Core Contracts

https://github.com/Cyfrin/2025-02-raac/blob/89ccb062e2b175374d40d824263a4c0b601bcb7f/contracts/core/governance/boost/BoostController.sol#L212

Because BoostController only checks the user’s veRAAC balance once at the moment of delegateBoost(...) and never re-checks or revokes if the user’s balance declines, users can exploit the system by delegating a large amount and then withdrawing veRAAC. The delegated “boost” remains valid for the entire duration, awarding unbacked benefits. Ensuring synergy (re-check or forcibly reduce delegations) is essential to preserve the protocol’s intended “boost” design and ensure the user’s delegation remains properly collateralized by their actual veRAAC holdings.

Overview

1. delegateBoost(...) in BoostController
   The user calls:

   function delegateBoost(address to, uint256 amount, uint256 duration) external {

   // checks userBalance >= amount

   delegation.amount = amount;

   delegation.expiry = block.timestamp + duration;

   ...

   }

   ​

   This sets UserBoost with amount and an expiry, effectively guaranteeing that “X” units of veRAAC are delegated for that duration.

2. No Ongoing Balance Check
   Once set, the BoostController never re‑checks whether the user still has that many veRAAC tokens locked in veRAACToken. The contract only checks the user’s balance at the moment of delegation (via if (userBalance < amount) revert InsufficientVeBalance()).

3. User Reduces or Withdraws veRAAC
   Right after delegating, the user calls:

   veRAACToken.withdrawNFT(tokenId); // or reduce the lock

   ​

   or does any action that drastically lowers their veRAAC balance. The BoostController is not notified. The delegation stays in userBoosts[from][to] with the same amount.

4. Inflated or Undeserved Boost
   The delegate (or the pool that sees the delegated boost) continues to receive the full “amount” for the entire “duration,” even though the user’s backing veRAAC is now partial or zero. Essentially, the system is awarding a boost that is no longer collateralized by any real veTokens.

Impact

• Cheating the “Boost” Mechanic
  The protocol typically requires a user to hold veTokens in order to secure a delegation or boost. By withdrawing or reducing the underlying tokens right after delegation, the user (or the beneficiary) keeps an unbacked delegation for the entire “duration.”

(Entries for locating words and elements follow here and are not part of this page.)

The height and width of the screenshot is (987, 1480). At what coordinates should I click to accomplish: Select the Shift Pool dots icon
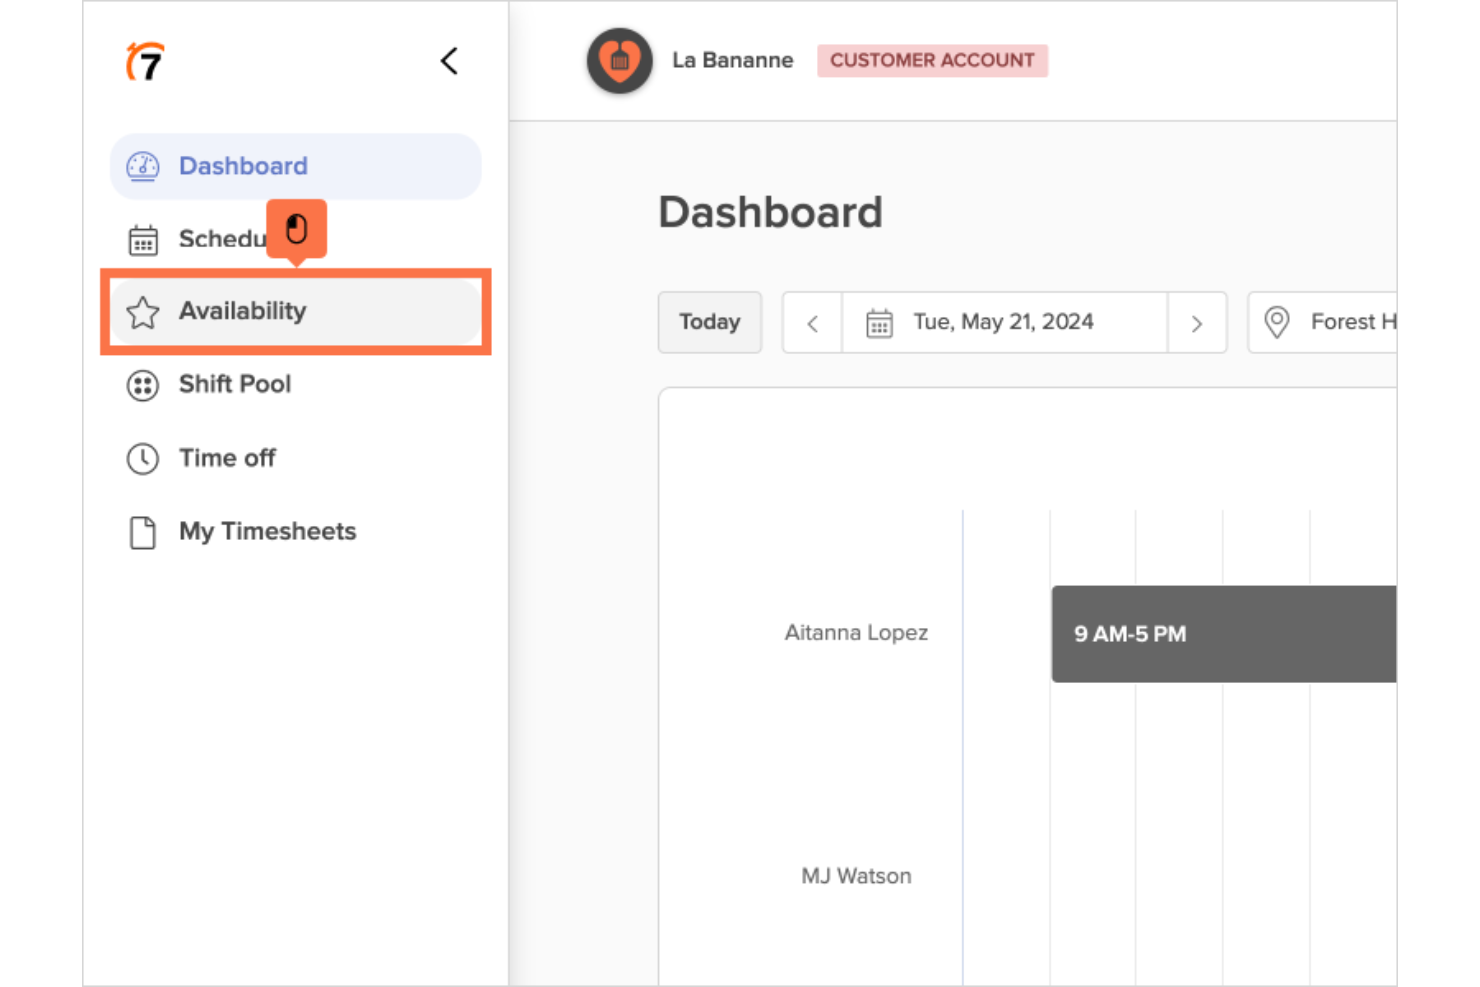pyautogui.click(x=142, y=385)
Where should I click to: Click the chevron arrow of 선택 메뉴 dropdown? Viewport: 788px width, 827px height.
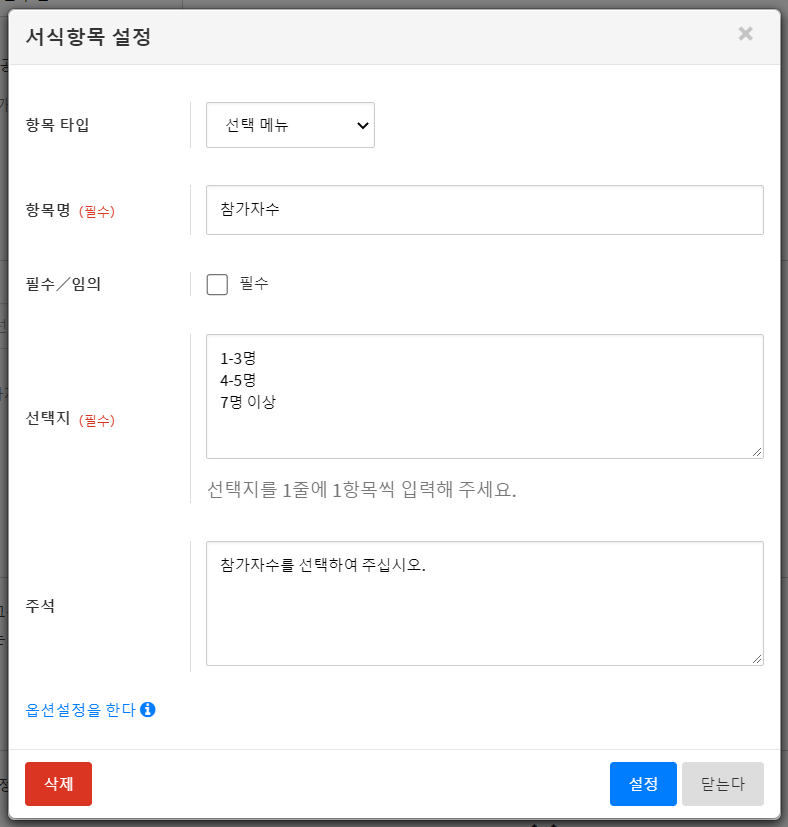[361, 126]
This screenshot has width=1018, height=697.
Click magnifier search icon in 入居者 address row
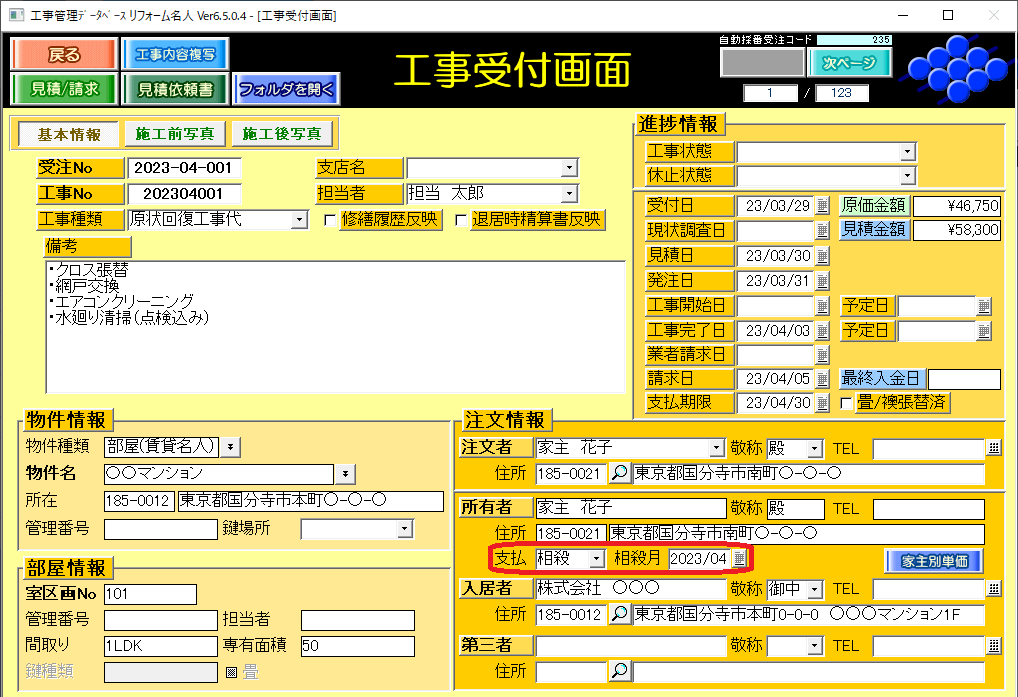(620, 614)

• Distorted Governance/Yield
  If the delegated boost influences yield distribution, gauge weight, or other “boosted” rewards, the system grants that delegation undeservedly—leading to higher rewards than the user’s real veBalance would justify.

• Lack of Cross‑Module Integrity
  The code never revokes or updates the delegated boost if the user’s veRAAC holdings vanish. That breaks typical synergy expectations in which delegations must reflect the user’s real, continuing lock of veTokens.

Attack / PoC Example

1. User Has 1,000 veRAAC

   • Calls delegateBoost(beneficiary, 800, 30 days) in BoostController.

   • BoostController checks userBalance >= 800—passes.

   • The delegation is set with amount=800, expiry = block.timestamp + 30 days.

2. User Immediately Withdraws

   • The user calls veRAACToken.withdraw() or modifies their lock, reducing their veRAAC from 1,000 to 0 (or 100, etc.). The BoostController never sees or checks this event.

3. Beneficiary Gains Full Boost

   • The “beneficiary” or the pool sees the full 800 “boost” for the next 30 days, even though the delegator only holds 0 or minimal veRAAC.

   • No function re-checks or slashes the delegation.

Recommendation

1. Continuous Validation

   • In BoostController, each time the user’s veBalance changes, re-check the delegation. If the user no longer meets the “amount,” reduce or cancel the delegation. This can be done by hooking into veRAACToken events or by requiring an “update” call.

2. Frequent “Delegation Renewal”

   • Instead of a set “duration,” require the user to maintain the lock or re-commit the delegation periodically. If they remove the lock, the delegation automatically ends or is forcibly updated.

3. Explicit Revocation If Under-Collateralized

   • Each call to updateUserBoost(...), removeBoostDelegation(...), or an admin function can forcibly revoke any delegations that exceed the user’s current veRAAC balance.